**取り組む課題**
引用文のうち、「次に、新型コロナ対応の当面の」を含む語句で始まり「が活用されている模様である。」で終わる部分を、「英国」を「イギリス」に置き換えて書き直してください。

**引用文**
_ _ _ _ _

緊急対策の制度設計はどうあるべきか -英・独の比較検討

 次に、新型コロナ対応の当面のもう一つの重要な論点である経済対策について、これまで欧州各国で行われてきた緊急対策に対象を絞って検討したい。

 ここでは、第一に給付対象をどのように絞り込んだか、その上で第二に、給付の迅速化を図るための枠組みをどう設定したかという点が問題になる。以下、英国とドイツの実例について見ていく。

 英国では、失業・低所得者、被雇用者、自営業者・フリーランスを給付対象としており、日本のような全国民に対する一律給付は実施していない。

 特に失業・低所得者向けに、ユニバーサル・クレジットと呼ばれる包括的な福利厚生パッケージの受給者(即ち、新型コロナ危機以前から、生活補助が必要と認められた人々)に対し、25%程度給付の上乗せを実現する方法を取っている。

 給付の迅速化については、以上の方法により先ず給付した後に、事後的に所得データを参照すること等によって不正を摘発する。

 日本と同様、英国も単一の個人番号を持たないが、上に述べたユニバーサル・クレジットと所得データを保有するオンライン税務システムが、従来から国民保険番号により紐付けされており、この点が活用されている模様である。

 次に、ドイツでは、被雇用者、自営業者・フリーランスを給付対象としており、やはり日本のような全国民に対する一律給付は実施していない。

 給付の迅速化については、先ず給付した後に、地方分権化が進んだ連邦制を反映し、各州立銀行が税務署の納税情報を参照すること等によって不正を摘発する。

_ _ _ _ _

**資料の抜粋**
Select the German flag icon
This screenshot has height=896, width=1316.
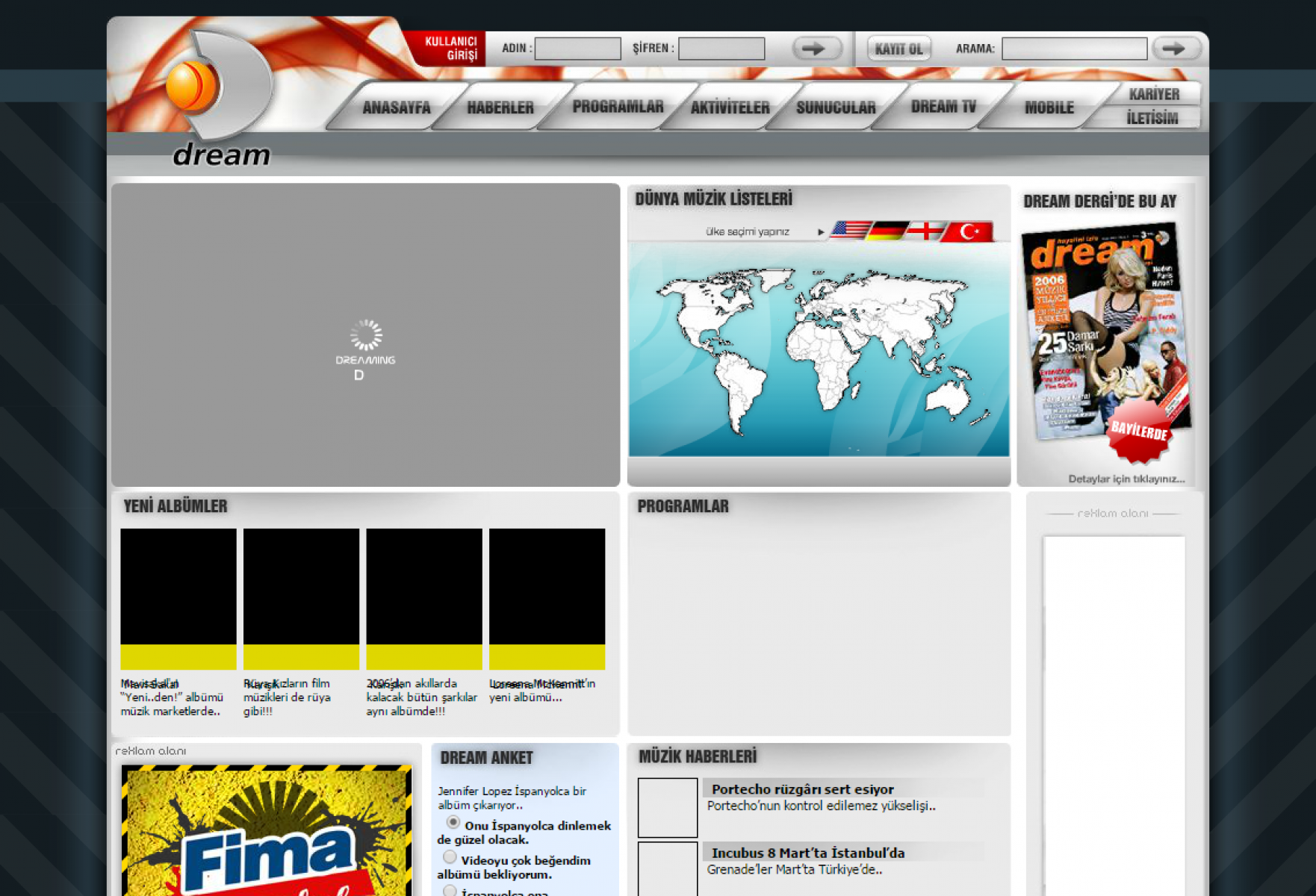point(887,231)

_ _ _ _ _

**解答**
次に、新型コロナ対応の当面のもう一つの重要な論点である経済対策について、これまで欧州各国で行われてきた緊急対策に対象を絞って検討したい。

 ここでは、第一に給付対象をどのように絞り込んだか、その上で第二に、給付の迅速化を図るための枠組みをどう設定したかという点が問題になる。以下、イギリスとドイツの実例について見ていく。

 イギリスでは、失業・低所得者、被雇用者、自営業者・フリーランスを給付対象としており、日本のような全国民に対する一律給付は実施していない。

 特に失業・低所得者向けに、ユニバーサル・クレジットと呼ばれる包括的な福利厚生パッケージの受給者(即ち、新型コロナ危機以前から、生活補助が必要と認められた人々)に対し、25%程度給付の上乗せを実現する方法を取っている。

 給付の迅速化については、以上の方法により先ず給付した後に、事後的に所得データを参照すること等によって不正を摘発する。

 日本と同様、イギリスも単一の個人番号を持たないが、上に述べたユニバーサル・クレジットと所得データを保有するオンライン税務システムが、従来から国民保険番号により紐付けされており、この点が活用されている模様である。